* **ABOUT THIS EXERCISE**
From the line that contains "640x400 pixels. Task: Go to Gmail" to the final line of the records below, print each line exactly and leave every picture out.

*****

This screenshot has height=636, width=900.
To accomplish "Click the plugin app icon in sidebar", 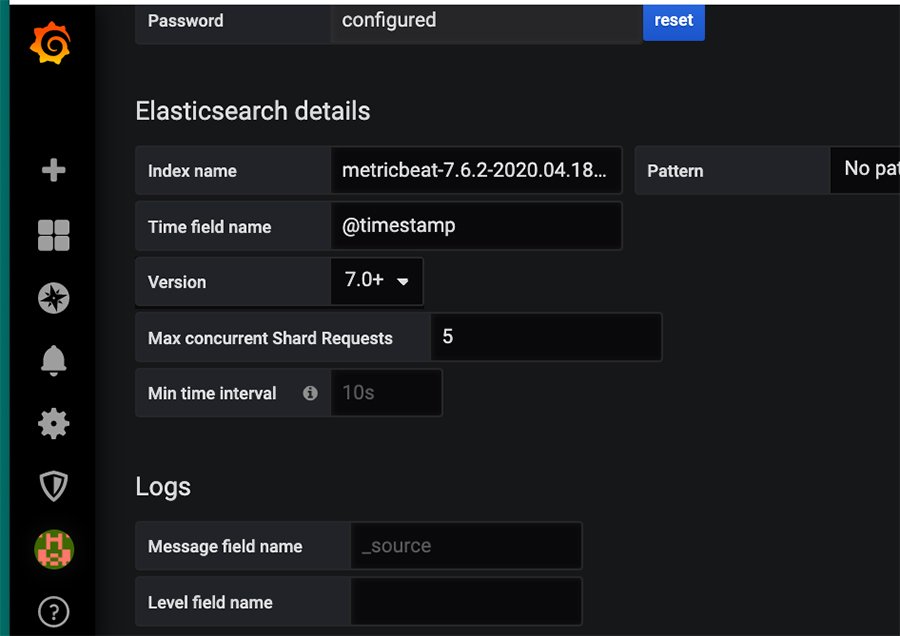I will [52, 549].
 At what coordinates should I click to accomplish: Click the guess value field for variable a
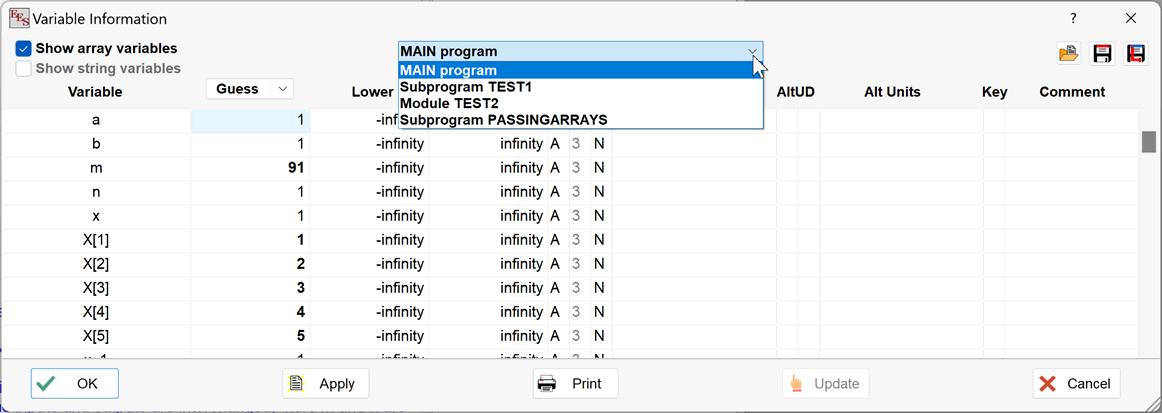250,120
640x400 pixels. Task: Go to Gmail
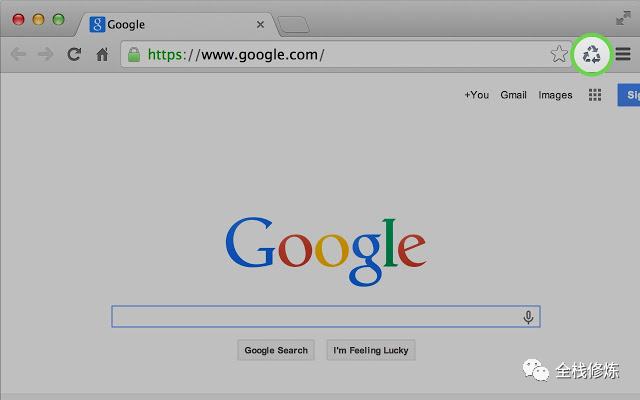point(513,95)

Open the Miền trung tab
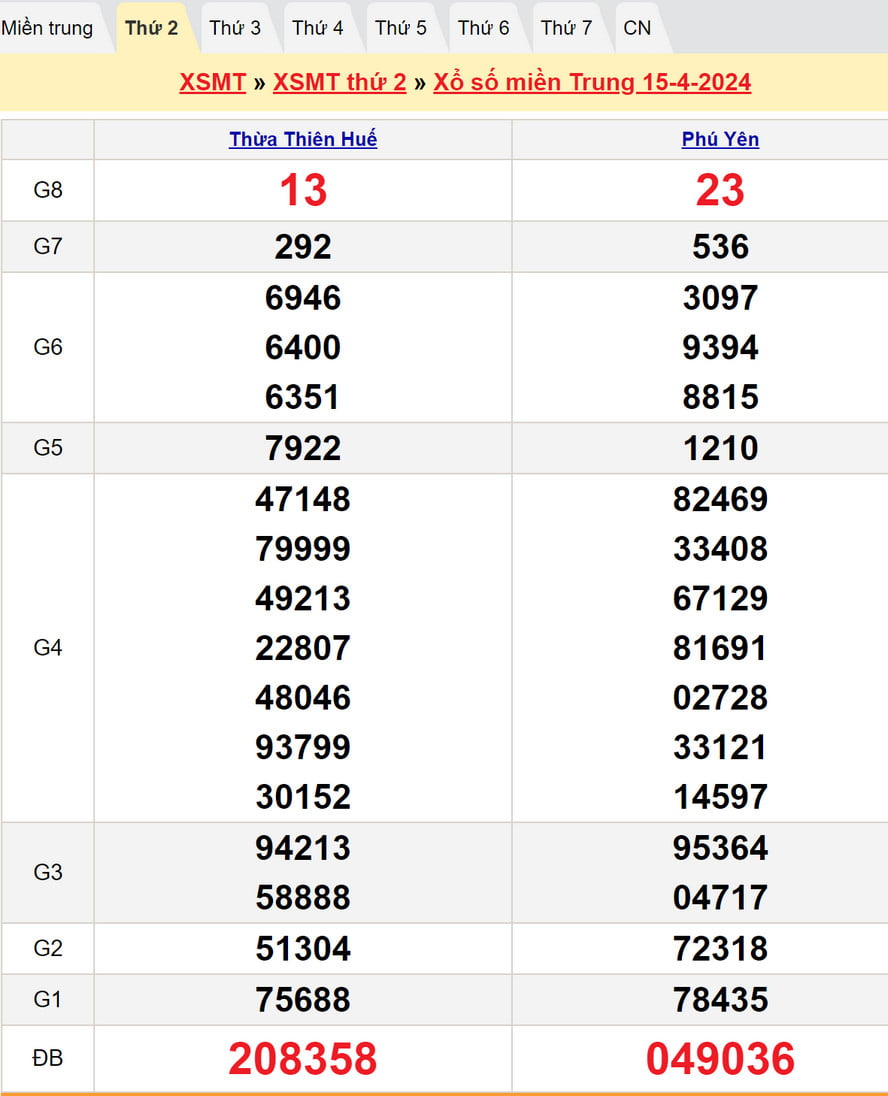(47, 28)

*****

* **OUTPUT OF THE EXERCISE**
640x400 pixels. Task: Go to Gmail
point(513,95)

Open the Miền trung tab
(47, 28)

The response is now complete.